§ Assignment
Using the records below, write out again exactly the lines that begin at the line containing "品質管理／検査 (76, 177)" and end at the line containing "高精度、高機能性処理 (122, 85)", and no other lines.

§ Data for the task
::::
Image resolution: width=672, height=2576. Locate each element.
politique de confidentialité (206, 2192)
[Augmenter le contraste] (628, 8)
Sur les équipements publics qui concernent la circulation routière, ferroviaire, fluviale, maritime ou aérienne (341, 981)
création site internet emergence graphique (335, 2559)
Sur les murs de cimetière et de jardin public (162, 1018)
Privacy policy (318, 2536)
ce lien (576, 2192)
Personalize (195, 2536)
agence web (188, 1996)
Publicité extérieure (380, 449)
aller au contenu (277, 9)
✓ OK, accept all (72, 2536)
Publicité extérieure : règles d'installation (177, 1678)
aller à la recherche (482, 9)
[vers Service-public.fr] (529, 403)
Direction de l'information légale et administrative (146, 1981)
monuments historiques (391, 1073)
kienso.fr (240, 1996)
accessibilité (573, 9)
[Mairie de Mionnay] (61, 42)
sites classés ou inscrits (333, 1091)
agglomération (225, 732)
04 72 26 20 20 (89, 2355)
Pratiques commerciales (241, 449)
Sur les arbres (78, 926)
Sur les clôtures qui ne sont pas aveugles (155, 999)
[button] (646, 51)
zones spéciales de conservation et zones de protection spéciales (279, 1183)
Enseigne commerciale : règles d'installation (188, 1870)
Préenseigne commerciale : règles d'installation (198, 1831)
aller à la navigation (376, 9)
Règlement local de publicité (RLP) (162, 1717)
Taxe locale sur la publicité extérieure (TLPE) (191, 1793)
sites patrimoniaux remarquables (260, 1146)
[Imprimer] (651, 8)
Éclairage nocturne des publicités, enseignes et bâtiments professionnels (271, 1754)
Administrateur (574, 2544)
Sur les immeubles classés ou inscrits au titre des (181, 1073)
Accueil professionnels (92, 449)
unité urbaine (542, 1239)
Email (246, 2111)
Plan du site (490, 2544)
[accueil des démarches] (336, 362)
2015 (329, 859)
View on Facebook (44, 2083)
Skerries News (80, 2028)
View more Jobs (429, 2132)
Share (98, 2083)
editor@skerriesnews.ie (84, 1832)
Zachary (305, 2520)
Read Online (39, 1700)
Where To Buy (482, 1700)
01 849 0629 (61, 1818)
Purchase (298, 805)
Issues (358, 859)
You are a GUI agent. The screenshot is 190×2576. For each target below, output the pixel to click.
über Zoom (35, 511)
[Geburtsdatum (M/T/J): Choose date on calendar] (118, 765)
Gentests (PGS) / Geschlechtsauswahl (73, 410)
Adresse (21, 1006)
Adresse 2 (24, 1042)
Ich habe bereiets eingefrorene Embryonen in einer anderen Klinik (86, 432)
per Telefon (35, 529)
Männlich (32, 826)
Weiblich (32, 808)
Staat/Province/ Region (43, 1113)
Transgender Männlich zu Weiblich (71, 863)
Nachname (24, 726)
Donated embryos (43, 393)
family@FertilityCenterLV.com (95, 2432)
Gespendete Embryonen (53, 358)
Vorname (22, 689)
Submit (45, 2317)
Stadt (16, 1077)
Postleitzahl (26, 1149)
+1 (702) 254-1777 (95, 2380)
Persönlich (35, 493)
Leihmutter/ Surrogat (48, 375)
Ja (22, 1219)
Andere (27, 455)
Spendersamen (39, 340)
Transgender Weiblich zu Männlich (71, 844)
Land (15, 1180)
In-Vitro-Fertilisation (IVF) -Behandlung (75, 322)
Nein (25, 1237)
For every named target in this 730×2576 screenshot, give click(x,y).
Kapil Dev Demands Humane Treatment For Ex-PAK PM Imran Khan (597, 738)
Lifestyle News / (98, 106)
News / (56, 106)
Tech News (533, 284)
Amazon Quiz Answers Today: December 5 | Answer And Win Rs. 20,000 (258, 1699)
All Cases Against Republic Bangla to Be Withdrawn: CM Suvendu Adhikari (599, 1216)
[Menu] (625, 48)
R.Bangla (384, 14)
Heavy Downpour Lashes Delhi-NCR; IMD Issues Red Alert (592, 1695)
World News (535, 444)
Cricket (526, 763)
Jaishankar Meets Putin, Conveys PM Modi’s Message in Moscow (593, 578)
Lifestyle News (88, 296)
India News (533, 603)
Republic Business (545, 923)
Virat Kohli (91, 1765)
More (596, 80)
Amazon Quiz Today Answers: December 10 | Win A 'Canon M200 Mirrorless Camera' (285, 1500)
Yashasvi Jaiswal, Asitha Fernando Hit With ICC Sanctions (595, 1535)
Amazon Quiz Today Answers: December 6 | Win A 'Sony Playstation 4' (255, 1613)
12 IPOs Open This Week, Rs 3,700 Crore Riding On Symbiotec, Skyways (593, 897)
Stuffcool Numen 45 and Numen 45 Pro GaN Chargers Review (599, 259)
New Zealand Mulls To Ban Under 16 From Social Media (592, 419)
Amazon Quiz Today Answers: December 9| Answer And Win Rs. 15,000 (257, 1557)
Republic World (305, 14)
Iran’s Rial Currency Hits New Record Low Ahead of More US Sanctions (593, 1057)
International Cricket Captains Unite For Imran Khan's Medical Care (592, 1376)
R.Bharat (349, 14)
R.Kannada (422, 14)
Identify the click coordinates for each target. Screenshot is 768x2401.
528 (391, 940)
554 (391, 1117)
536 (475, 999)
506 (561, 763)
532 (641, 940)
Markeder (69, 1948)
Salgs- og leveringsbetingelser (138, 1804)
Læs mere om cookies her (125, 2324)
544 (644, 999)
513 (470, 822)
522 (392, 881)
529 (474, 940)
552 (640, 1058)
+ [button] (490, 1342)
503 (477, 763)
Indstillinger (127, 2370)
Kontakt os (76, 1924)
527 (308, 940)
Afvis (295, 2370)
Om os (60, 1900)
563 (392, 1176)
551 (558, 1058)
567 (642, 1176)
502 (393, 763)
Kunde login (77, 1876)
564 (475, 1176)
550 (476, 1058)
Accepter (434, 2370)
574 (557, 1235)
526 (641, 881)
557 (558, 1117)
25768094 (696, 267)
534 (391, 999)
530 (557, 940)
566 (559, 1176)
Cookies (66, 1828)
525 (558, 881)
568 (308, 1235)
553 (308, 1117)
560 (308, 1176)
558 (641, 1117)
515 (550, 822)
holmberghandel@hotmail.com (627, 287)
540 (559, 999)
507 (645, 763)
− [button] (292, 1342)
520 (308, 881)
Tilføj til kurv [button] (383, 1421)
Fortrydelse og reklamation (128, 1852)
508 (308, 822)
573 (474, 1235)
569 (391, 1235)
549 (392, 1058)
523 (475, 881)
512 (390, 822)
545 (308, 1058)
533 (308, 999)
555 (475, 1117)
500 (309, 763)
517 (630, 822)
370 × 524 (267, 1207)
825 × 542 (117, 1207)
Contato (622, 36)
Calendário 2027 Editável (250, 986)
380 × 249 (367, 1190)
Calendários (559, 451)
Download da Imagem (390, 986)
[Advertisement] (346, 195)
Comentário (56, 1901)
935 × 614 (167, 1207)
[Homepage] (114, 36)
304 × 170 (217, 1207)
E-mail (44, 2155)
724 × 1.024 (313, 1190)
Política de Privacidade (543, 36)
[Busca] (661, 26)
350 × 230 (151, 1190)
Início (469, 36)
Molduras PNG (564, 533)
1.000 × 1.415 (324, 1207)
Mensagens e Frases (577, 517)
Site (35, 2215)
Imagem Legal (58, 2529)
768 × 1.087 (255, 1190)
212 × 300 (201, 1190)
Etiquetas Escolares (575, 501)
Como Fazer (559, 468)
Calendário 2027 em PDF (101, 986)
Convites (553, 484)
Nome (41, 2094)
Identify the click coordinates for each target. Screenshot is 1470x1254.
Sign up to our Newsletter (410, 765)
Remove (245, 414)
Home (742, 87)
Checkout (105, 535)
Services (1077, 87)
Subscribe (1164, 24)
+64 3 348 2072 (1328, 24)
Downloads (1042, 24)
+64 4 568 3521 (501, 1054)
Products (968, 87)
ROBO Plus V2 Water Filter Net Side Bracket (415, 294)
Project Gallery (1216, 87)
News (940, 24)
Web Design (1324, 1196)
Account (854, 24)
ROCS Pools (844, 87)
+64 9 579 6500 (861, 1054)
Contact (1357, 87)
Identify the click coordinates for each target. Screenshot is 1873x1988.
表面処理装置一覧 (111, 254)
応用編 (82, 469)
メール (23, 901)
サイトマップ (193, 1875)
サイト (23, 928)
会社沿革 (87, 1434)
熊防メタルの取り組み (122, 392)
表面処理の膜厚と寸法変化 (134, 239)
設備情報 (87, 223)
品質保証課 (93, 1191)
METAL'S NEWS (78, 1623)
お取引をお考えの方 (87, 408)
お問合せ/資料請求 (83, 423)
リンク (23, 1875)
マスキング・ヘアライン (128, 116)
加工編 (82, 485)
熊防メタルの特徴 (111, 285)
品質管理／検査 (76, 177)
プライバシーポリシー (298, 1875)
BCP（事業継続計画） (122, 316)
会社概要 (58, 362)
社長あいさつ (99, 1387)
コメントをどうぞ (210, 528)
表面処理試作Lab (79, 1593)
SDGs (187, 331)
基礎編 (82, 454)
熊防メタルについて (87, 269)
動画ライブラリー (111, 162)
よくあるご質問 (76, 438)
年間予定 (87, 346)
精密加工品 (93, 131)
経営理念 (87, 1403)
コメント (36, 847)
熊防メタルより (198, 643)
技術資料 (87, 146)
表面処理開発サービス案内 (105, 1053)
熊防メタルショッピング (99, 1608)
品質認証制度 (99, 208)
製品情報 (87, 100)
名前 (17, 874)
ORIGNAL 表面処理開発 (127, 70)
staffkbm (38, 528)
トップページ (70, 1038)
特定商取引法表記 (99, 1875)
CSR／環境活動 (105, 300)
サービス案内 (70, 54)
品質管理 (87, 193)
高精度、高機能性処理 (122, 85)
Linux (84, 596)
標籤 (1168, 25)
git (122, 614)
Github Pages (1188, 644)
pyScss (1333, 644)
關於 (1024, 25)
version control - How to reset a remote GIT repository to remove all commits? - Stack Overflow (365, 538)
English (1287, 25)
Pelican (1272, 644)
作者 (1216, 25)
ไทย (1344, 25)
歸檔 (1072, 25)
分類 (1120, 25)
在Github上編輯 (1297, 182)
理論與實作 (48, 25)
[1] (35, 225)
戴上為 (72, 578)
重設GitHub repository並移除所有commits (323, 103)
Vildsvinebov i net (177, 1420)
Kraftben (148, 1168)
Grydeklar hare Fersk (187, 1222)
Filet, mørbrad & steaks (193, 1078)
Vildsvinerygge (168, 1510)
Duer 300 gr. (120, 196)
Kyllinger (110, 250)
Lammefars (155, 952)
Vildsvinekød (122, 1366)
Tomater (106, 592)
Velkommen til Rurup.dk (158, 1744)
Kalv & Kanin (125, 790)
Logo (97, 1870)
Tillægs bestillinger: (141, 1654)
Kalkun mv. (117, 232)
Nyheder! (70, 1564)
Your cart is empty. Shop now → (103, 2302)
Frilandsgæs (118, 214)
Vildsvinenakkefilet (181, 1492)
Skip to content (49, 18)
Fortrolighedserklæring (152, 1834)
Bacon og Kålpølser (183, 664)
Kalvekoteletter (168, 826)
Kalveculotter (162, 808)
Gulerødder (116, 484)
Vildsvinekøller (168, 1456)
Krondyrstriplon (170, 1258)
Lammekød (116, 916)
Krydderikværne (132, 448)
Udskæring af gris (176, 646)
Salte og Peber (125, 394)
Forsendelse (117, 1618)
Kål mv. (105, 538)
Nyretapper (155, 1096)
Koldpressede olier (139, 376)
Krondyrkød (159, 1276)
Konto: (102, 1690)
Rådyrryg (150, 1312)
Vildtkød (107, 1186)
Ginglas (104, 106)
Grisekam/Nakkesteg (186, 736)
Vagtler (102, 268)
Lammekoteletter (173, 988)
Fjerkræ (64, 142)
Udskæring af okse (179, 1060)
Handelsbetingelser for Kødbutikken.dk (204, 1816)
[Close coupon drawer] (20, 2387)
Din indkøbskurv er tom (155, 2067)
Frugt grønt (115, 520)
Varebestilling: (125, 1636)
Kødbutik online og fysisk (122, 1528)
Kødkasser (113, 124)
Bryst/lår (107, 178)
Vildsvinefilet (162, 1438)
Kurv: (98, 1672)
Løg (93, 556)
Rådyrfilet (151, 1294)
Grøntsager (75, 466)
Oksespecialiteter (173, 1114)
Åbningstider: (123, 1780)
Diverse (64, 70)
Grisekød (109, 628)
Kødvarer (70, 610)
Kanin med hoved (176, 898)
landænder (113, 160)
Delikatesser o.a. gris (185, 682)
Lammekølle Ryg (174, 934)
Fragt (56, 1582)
::::
§ Problem solution
品質管理／検査 (76, 177)
プライバシーポリシー (298, 1875)
BCP（事業継続計画） (122, 316)
会社概要 (58, 362)
社長あいさつ (99, 1387)
コメントをどうぞ (210, 528)
表面処理試作Lab (79, 1593)
SDGs (187, 331)
基礎編 (82, 454)
熊防メタルについて (87, 269)
動画ライブラリー (111, 162)
よくあるご質問 (76, 438)
年間予定 (87, 346)
精密加工品 (93, 131)
経営理念 (87, 1403)
コメント (36, 847)
熊防メタルより (198, 643)
技術資料 (87, 146)
表面処理開発サービス案内 (105, 1053)
熊防メタルショッピング (99, 1608)
品質認証制度 (99, 208)
製品情報 (87, 100)
名前 (17, 874)
ORIGNAL 表面処理開発 (127, 70)
staffkbm (38, 528)
トップページ (70, 1038)
特定商取引法表記 (99, 1875)
CSR／環境活動 (105, 300)
サービス案内 (70, 54)
品質管理 (87, 193)
高精度、高機能性処理 (122, 85)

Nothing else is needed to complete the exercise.